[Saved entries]

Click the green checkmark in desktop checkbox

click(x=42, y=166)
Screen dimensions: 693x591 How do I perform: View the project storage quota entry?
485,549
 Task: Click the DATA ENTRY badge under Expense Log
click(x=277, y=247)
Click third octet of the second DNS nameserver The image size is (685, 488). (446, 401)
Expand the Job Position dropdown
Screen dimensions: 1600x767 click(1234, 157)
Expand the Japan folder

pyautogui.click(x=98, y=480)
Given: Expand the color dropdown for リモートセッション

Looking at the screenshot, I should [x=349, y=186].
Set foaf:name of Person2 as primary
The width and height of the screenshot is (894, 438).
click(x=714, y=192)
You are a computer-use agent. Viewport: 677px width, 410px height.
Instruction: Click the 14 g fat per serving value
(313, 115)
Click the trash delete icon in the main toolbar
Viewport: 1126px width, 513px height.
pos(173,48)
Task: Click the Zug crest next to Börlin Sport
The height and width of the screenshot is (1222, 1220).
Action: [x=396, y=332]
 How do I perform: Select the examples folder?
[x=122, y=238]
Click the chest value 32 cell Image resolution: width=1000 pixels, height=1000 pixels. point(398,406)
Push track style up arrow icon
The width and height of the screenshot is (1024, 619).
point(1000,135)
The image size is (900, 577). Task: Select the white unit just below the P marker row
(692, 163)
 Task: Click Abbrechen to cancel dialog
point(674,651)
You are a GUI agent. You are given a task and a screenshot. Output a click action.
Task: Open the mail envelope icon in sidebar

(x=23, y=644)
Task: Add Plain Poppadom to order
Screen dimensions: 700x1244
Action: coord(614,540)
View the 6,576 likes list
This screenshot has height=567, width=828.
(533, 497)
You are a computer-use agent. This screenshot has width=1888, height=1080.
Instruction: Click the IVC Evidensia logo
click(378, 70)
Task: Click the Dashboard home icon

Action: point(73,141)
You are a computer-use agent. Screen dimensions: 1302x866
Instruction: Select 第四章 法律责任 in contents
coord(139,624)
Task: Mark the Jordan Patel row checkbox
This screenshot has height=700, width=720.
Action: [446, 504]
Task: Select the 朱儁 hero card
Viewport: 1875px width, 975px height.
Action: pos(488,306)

> _ABOUT THIS TASK_
Transcribe only the trailing portion of the entries above: the line that contains "Given: Expand the" and each line after it.

> _EXERCISE OUTPUT_
Given: Expand the color dropdown for リモートセッション

Looking at the screenshot, I should [x=349, y=186].
Set foaf:name of Person2 as primary
The width and height of the screenshot is (894, 438).
click(x=714, y=192)
You are a computer-use agent. Viewport: 677px width, 410px height.
Instruction: Click the 14 g fat per serving value
(313, 115)
Click the trash delete icon in the main toolbar
Viewport: 1126px width, 513px height.
pos(173,48)
Task: Click the Zug crest next to Börlin Sport
The height and width of the screenshot is (1222, 1220).
Action: [x=396, y=332]
 How do I perform: Select the examples folder?
[x=122, y=238]
Click the chest value 32 cell Image resolution: width=1000 pixels, height=1000 pixels. point(398,406)
Push track style up arrow icon
The width and height of the screenshot is (1024, 619).
point(1000,135)
The image size is (900, 577). Task: Select the white unit just below the P marker row
(692, 163)
 Task: Click Abbrechen to cancel dialog
point(674,651)
You are a GUI agent. You are given a task and a screenshot. Output a click action.
Task: Open the mail envelope icon in sidebar

(x=23, y=644)
Task: Add Plain Poppadom to order
Screen dimensions: 700x1244
Action: coord(614,540)
View the 6,576 likes list
This screenshot has height=567, width=828.
(533, 497)
You are a computer-use agent. This screenshot has width=1888, height=1080.
Instruction: Click the IVC Evidensia logo
click(378, 70)
Task: Click the Dashboard home icon

Action: point(73,141)
You are a computer-use agent. Screen dimensions: 1302x866
Instruction: Select 第四章 法律责任 in contents
coord(139,624)
Task: Mark the Jordan Patel row checkbox
This screenshot has height=700, width=720.
Action: [446, 504]
Task: Select the 朱儁 hero card
Viewport: 1875px width, 975px height.
Action: pos(488,306)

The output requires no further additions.